I didn't continue this history in 2010, perhaps because I didn't have much new to add. In 2010, things continued to go well with my career (research, teaching, advising, service), both within and beyond my university. I got older. The biggest blog-event for me in 2010 was that I also started blogging on Scientopia, typically once/week, after finally giving in to blog-peer-pressure to join a Blogging Collective.
When I joined Scientopia, I decided not to be FSP in the new blog, just SP. I also decided that I would not avoid women-in-science topics in my Science Professor blog just because I was dropping the first adjective. That is, I wasn't going relegate femalecentric posts to FSP and write exclusively about general science/academia issues as SP because that would undermine my entire philosophy.
When introducing myself as Science Professor in my new blog on Scientopia in October 2010, I wrote: "I am actually quite comfortable being FSP, but only if I get to define myself that way rather than having this designation be somehow relevant to my qualifications as a scientist."
So, whether writing as FSP or SP, I am the same person with the same values, priorities, and interests. And in fact, a quick classification of the topics of my SP blog posts, from October 2010 through May 2011, shows approximately the same proportion of "general academia" (80-85%), "femalecentric" (10-15%), and "miscellaneous" topics as in FSP 2010.
2011 and beyond
In some ways I've become a bit scattered, with various outlets for my online writing. Although I didn't mention it in 2009, that year I also started writing for The Chronicle of Higher Education, approximately 10 times/year, as Female Science Professor, which The CHE refers to as my "moniker". I've now been doing that for two years, and enjoy it very much. My CHE topics are similar to my blog-topics, and I get a similar mix of positive and hateful comments, just like on the blogs.
Even so, overall I think I present a consistent voice as F/SP. I said above that I am quite comfortable as FSP, but I must admit that I think it is a stupid name. I originally adopted it for ironic reasons, and then it just sort of stuck. I prefer the abbreviation "FSP" to writing out the words. Could I become simply "FSP", just as some corporate entities become their abbreviations or nicknames?
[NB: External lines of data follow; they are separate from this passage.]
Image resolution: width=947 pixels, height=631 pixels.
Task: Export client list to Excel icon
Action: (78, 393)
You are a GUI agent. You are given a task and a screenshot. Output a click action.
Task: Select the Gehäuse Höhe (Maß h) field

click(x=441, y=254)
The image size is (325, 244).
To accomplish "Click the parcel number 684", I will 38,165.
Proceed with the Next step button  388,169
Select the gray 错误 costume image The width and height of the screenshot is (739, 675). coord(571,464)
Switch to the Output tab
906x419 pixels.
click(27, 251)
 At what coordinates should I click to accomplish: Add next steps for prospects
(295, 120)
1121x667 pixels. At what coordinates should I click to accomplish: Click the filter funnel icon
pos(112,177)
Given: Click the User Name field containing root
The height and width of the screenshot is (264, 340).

Year ago when I searched on "FSP", this blog was not prominently listed, but now, depending on the search engine/searcher, I show up as high as second after Franklin Street Properties. Elsewhere, I am still listed far below the top global supplier of power supply and power conversion technology and Freight Solution Providers, but ahead of Folsom State Prison.
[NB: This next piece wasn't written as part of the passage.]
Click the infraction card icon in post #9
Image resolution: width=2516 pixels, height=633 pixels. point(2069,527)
So that's pretty exciting. But what of the future?
The future is looking pretty complicated, actually. I've got a lot of traveling to do in the next year -- including this summer -- and lots of other new and exciting adventures happening in real life. Also, quite a few people now know my True Identity, and although this is fine with me, it does somewhat affect the range of topics that are in/appropriate to discuss in the blog.
- Is blogging still interesting and fun for me? Yes, it is.
- Are there important topics still to discuss? Are there unimportant (but interesting) topics still to explore? Are there strange polls still to do? Yes, I am sure there must be.
Less resolved questions:
- Keep blogging? Probably, to some extent, but maybe not as often as I have been.
- Blog where? FSP and SP or just one of those? I am reluctant to abandon FSP, even though I know Blogger/Blogspot is annoying for commenters. As a blog author, I much prefer the Blogger (FSP) interface to that of Wordpress (SP/Scientopia). But it would be simpler to just have one blog, especially if I blog less.. ponder ponder ponder.
So that's where we're at this last day of May, 2011, after 5 years of blogging. Thanks for reading.